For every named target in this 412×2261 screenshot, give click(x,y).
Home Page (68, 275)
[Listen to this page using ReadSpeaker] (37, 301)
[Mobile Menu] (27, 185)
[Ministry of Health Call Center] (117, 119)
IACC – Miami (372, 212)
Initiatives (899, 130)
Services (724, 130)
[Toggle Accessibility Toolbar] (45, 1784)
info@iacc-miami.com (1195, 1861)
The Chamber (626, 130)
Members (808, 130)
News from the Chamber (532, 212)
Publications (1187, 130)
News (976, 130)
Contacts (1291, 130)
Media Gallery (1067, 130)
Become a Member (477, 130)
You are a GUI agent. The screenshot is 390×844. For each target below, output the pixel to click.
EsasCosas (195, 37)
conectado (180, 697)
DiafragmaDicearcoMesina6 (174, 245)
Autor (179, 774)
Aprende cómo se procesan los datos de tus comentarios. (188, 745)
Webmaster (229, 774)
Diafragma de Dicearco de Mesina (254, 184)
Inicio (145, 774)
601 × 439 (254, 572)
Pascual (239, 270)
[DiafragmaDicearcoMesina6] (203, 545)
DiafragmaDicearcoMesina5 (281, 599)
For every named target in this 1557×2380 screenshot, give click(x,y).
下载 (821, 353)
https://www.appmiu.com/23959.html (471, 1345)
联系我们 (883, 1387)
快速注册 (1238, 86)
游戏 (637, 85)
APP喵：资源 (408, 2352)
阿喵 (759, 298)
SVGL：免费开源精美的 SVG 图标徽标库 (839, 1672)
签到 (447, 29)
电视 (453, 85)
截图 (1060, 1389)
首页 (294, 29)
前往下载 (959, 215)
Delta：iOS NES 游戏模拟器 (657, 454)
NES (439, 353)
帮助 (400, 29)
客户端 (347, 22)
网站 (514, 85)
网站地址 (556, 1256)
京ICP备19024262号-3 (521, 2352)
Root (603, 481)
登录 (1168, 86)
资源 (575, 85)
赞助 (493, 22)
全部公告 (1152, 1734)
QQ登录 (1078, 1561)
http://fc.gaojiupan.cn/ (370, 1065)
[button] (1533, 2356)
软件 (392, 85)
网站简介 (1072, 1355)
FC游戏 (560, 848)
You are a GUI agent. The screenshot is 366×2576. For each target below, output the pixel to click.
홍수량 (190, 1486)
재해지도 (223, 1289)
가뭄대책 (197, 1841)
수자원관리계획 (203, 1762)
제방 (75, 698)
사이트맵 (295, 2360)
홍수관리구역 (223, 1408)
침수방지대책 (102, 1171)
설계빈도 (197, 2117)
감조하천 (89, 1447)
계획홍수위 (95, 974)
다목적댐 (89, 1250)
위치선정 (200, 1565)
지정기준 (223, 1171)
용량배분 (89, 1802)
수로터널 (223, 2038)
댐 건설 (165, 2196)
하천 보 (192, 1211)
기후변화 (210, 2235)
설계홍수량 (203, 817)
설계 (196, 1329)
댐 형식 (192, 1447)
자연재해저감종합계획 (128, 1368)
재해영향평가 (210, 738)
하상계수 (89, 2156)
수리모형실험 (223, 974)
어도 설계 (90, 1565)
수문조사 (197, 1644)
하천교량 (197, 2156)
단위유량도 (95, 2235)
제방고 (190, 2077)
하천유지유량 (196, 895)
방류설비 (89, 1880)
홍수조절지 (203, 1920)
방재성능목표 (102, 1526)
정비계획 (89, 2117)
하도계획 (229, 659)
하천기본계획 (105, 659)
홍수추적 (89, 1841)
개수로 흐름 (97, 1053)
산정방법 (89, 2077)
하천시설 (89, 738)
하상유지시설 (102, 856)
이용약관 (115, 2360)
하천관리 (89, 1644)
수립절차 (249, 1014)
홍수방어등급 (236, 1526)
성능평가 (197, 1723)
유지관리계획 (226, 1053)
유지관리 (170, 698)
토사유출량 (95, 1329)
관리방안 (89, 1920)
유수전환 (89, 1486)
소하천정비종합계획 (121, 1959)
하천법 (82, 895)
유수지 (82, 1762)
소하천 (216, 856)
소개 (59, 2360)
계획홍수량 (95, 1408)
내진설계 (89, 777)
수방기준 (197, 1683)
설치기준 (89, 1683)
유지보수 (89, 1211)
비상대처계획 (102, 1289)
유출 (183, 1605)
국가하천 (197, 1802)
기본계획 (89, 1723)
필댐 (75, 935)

━━━━━━━━

### Work item
From the line with "지정기준 (223, 1171)" to the last line of the material, give every line again exactly, and only those lines.

### Your response
지정기준 (223, 1171)
용량배분 (89, 1802)
수로터널 (223, 2038)
댐 건설 (165, 2196)
하천 보 (192, 1211)
기후변화 (210, 2235)
설계홍수량 (203, 817)
설계 (196, 1329)
댐 형식 (192, 1447)
자연재해저감종합계획 (128, 1368)
재해영향평가 (210, 738)
하상계수 (89, 2156)
수리모형실험 (223, 974)
어도 설계 (90, 1565)
수문조사 (197, 1644)
하천교량 (197, 2156)
단위유량도 (95, 2235)
제방고 (190, 2077)
하천유지유량 (196, 895)
방류설비 (89, 1880)
홍수조절지 (203, 1920)
방재성능목표 (102, 1526)
정비계획 (89, 2117)
하도계획 (229, 659)
하천기본계획 (105, 659)
홍수추적 (89, 1841)
개수로 흐름 (97, 1053)
산정방법 (89, 2077)
하천시설 (89, 738)
하상유지시설 (102, 856)
이용약관 (115, 2360)
하천관리 (89, 1644)
수립절차 (249, 1014)
홍수방어등급 (236, 1526)
성능평가 (197, 1723)
유지관리계획 (226, 1053)
유지관리 (170, 698)
토사유출량 (95, 1329)
관리방안 (89, 1920)
유수전환 (89, 1486)
소하천정비종합계획 (121, 1959)
하천법 (82, 895)
유수지 (82, 1762)
소하천 (216, 856)
소개 (59, 2360)
계획홍수량 (95, 1408)
내진설계 (89, 777)
수방기준 (197, 1683)
설치기준 (89, 1683)
유지보수 (89, 1211)
비상대처계획 (102, 1289)
유출 (183, 1605)
국가하천 (197, 1802)
기본계획 (89, 1723)
필댐 (75, 935)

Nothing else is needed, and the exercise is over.